## Text block:
News 4: Since when was it the school's responsibility to teach kids how to tie their shoes?

Anonymous
Anonymous wrote:It’s because the parents are lazy.


So lazy they take 2 years to reply to a post.
Anonymous
Holy shit
Anonymous
Anonymous wrote:Why does a 1st grader really need to know how to tie a shoe in the age of velcro and boas (those spin wheels that my kids prefer even as teens)? Mine would never have chosen tie shows at that age. Eventually, third grade or so, they get cleats or hiking boots for camp or some other specialty shoes, and they need to tie them. At that age, you show them once or twice and they have it learned. It’s like the people who spend months potty training an 18 month old vs the people who spend three days potty training a 3 year old. It’s your choice, but it’s not really necessary to teach things before the kid is interested.


I agree. My (young) 3rd grader DD was never interested, but then one day in 3rd grade, she decided she wanted tie shoes and I said she could only have them if she could tie them herself. She learned in 15 minutes.
Anonymous
Now it’s the school’s responsibility to: provide breakfast and lunch, weekend bags of food, school supplies, mental and behavioral health treatment, childcare, potty training….schools are pretty much expected to raise kids now

Anonymous
Anonymous wrote:
Anonymous wrote:Parents are pretty lazy these days in general. Anyone who works in a school knows this. Flame away. But nothing is ever their fault or responsibility, or their kids. This is our education crisis.

## Data excerpts:
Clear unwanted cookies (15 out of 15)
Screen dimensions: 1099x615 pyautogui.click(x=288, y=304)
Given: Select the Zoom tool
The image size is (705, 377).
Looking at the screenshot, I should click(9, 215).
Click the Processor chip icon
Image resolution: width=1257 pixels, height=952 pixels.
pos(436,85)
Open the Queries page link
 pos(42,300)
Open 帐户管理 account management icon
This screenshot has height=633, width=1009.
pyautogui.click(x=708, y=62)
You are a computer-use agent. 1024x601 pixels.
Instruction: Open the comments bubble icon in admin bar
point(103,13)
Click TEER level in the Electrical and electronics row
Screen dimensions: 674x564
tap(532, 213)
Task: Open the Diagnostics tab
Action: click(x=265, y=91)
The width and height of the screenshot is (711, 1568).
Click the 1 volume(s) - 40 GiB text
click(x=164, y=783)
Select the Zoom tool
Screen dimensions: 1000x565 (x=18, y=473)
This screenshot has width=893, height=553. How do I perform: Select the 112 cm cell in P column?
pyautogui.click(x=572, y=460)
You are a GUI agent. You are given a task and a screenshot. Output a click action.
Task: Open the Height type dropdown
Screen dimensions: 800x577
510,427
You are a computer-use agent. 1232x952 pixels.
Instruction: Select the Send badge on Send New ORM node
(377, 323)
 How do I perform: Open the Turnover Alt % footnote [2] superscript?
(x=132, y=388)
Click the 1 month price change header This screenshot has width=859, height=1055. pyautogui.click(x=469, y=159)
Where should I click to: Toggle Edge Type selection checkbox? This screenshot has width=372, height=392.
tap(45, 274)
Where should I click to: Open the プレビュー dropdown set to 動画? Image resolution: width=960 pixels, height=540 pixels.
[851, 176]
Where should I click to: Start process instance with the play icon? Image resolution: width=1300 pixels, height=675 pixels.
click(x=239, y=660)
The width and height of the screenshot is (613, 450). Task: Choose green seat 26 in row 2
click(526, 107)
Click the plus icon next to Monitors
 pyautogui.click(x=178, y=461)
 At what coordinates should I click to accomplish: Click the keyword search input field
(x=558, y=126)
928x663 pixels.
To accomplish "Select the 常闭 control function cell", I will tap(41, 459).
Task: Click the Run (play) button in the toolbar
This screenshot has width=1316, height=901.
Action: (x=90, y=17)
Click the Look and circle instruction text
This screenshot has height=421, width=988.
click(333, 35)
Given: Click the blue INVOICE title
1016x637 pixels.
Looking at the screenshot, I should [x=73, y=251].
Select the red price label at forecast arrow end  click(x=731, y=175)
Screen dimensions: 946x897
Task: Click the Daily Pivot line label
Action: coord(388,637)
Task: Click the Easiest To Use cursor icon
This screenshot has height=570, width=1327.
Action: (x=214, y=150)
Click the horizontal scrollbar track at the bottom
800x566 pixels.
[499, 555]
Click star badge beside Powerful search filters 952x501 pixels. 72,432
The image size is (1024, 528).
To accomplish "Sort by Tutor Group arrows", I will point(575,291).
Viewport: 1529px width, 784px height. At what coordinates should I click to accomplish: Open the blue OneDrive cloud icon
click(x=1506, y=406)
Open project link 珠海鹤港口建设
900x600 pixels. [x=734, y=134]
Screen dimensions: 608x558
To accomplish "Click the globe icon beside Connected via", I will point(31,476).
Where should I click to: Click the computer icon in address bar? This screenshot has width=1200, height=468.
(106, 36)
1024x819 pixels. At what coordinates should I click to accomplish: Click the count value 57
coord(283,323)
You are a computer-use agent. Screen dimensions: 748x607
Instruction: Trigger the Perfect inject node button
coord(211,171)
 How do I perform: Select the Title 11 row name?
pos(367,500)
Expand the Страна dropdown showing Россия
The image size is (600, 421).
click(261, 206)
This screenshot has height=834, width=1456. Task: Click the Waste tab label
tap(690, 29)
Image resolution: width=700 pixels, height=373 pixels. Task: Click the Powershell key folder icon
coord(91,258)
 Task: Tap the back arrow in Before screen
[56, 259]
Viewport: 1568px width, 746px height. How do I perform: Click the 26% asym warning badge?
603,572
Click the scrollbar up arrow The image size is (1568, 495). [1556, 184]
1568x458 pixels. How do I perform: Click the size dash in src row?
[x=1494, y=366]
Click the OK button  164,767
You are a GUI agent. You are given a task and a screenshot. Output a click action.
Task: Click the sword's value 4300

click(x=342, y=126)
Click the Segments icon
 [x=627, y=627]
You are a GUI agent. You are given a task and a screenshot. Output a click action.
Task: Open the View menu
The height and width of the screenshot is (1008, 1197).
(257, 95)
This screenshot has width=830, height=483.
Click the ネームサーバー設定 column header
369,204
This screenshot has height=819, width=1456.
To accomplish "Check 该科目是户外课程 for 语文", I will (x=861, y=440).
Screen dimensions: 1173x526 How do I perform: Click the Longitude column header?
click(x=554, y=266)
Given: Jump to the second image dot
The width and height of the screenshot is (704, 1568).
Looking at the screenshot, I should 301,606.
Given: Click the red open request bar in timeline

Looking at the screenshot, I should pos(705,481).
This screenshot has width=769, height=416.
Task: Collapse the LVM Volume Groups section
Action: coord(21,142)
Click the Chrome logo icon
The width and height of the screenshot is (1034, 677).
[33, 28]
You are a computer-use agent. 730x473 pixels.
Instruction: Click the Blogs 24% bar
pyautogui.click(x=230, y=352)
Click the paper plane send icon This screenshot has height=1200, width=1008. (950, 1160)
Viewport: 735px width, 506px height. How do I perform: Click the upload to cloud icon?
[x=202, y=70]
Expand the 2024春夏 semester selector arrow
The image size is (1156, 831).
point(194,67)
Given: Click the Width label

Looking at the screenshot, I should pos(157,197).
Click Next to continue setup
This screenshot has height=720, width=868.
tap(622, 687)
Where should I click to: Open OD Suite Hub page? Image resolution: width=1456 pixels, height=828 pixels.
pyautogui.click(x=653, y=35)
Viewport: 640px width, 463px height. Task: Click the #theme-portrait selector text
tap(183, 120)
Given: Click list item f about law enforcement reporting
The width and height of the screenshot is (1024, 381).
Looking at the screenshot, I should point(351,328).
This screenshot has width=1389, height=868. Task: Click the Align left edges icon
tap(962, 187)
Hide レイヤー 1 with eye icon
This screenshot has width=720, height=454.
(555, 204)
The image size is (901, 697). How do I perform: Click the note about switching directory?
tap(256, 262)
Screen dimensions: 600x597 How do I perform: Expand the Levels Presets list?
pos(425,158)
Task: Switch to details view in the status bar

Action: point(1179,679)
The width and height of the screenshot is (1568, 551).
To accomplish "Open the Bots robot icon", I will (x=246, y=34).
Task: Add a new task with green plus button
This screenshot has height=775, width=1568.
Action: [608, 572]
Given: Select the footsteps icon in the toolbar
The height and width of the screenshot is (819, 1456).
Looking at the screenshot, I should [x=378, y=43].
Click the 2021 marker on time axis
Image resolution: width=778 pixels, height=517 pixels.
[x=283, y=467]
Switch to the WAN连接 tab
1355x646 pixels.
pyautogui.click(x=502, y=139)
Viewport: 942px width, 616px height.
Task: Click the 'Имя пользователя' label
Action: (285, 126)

## Instruction 1:
Return everything from "News 4: Since" down to "kid is interested." in the shoe-tying thread.
## Instruction 2:
Decide whether each statement agrees with the shoe-tying thread. Answer yes or no and quote the deciding words.
(a) The 3rd grader learned to tie her shoes in 15 minutes.
(b) The title asks since when it was the parents' responsibility to teach kids to tie their shoes.
(c) One poster says specialty shoes such as cleats or hiking boots come around third grade.
## Instruction 3:
According to one post in the shoe-tying thread, schools are now responsible for several things. List all of them.
The records have no role in this exercise.

## Worked solution 1:
News 4: Since when was it the school's responsibility to teach kids how to tie their shoes?

Anonymous
Anonymous wrote:It’s because the parents are lazy.


So lazy they take 2 years to reply to a post.
Anonymous
Holy shit
Anonymous
Anonymous wrote:Why does a 1st grader really need to know how to tie a shoe in the age of velcro and boas (those spin wheels that my kids prefer even as teens)? Mine would never have chosen tie shows at that age. Eventually, third grade or so, they get cleats or hiking boots for camp or some other specialty shoes, and they need to tie them. At that age, you show them once or twice and they have it learned. It’s like the people who spend months potty training an 18 month old vs the people who spend three days potty training a 3 year old. It’s your choice, but it’s not really necessary to teach things before the kid is interested.

## Worked solution 2:
(a) Yes: "She learned in 15 minutes."
(b) No: "Since when was it the school's responsibility to teach kids how to tie their shoes?"
(c) Yes: "Eventually, third grade or so, they get cleats or hiking boots for camp or some other specialty shoes"

## Worked solution 3:
- breakfast and lunch
- weekend bags of food
- school supplies
- mental and behavioral health treatment
- childcare
- potty training